In terms of generative AI, machine systems that have been trained on large video datasets and have been successful in generalizing various human motion types are needed to create "fake people" that appear natural and can walk around and interact with their surroundings. We refer to these things as motion priors.

However, as users of this module will know, Open Pose frequently has trouble understanding complex poses. The trained model may not have learned enough about the requested pose, and the generalized knowledge in base Stable Diffusion may not be able to fill the gap if the user is using a LoRA or Dream Booth model or some other customization/personalization technique meant to render a specific character.

Some Methods

The base V1.5 Stable Diffusion model is frozen during training, preventing any loss in rendering quality. This allows Stable-Pose to function as an ancillary framework in a typical installation. The trainable ViT module that Stable-Pose uses works on an input "skeleton" image.

The diffusion process and the denoising U-Net, to the left of the image, stay frozen, as seen in the above schema.
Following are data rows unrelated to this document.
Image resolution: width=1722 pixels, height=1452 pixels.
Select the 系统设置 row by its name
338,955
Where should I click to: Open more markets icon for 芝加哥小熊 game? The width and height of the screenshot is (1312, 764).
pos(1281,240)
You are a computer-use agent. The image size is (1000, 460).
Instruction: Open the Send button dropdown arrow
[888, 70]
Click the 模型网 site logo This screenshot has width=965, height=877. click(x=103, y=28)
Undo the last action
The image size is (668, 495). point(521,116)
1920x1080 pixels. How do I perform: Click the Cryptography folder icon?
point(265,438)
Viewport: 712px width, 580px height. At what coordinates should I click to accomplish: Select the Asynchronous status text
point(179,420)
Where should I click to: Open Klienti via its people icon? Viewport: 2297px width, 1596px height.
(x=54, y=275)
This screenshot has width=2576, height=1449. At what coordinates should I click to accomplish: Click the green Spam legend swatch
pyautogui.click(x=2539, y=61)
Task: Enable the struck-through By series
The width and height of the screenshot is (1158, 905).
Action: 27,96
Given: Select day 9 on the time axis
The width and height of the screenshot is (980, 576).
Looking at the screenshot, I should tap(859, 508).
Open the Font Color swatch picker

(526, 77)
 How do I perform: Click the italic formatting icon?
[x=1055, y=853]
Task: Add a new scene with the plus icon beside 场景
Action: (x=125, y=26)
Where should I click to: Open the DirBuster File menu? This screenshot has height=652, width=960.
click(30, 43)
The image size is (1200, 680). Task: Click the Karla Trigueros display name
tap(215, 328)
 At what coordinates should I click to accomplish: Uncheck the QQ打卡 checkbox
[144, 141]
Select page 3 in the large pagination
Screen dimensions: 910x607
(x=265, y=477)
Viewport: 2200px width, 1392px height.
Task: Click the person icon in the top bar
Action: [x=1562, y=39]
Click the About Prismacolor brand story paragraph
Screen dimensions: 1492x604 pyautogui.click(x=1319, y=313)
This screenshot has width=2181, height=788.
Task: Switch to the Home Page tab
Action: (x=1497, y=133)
As the system iterates through the observed and inferred armature joints, we note in the centre-top that the extracted pose and the Text component of the prompt are sent via the creative supplementary ViT, where the computation of masked attention occurs.

Data

The Canadian/Italian collaboration UBC Fashion; the 2022 Hong Kong-led collaboration Dance Track; the 2016 ETH/Disney collaboration the DAVIS dataset; the Chinese 2023 collection Human-Art; the LAION subset LAION-Human also known as Human-SD, which presumably has some advantage since it contains data likely already to have been trained into the base Stable Diffusion model; and the Stable-Pose and previous architectures were tested against five high-volume, human-focused datasets.

Settings and Prior Frameworks

The researchers used the Adam optimizer for training, with a learning rate of 1×10-5. They also used a depth of 2 and a patch size of 2 for the PMSA ViT module, and the kernel sizes of the two associated sequential Gaussian filters were 13 and 23, respectively.

All methods were trained for ten epochs on the Human Art dataset, while competing networks Uni-ControlNet, GLIGEN, and Human-SD were trained for ten epochs on the LAION-Human dataset. Base Stable Diffusion SD, V1.5 and T2I-Adapter were two competing networks tested.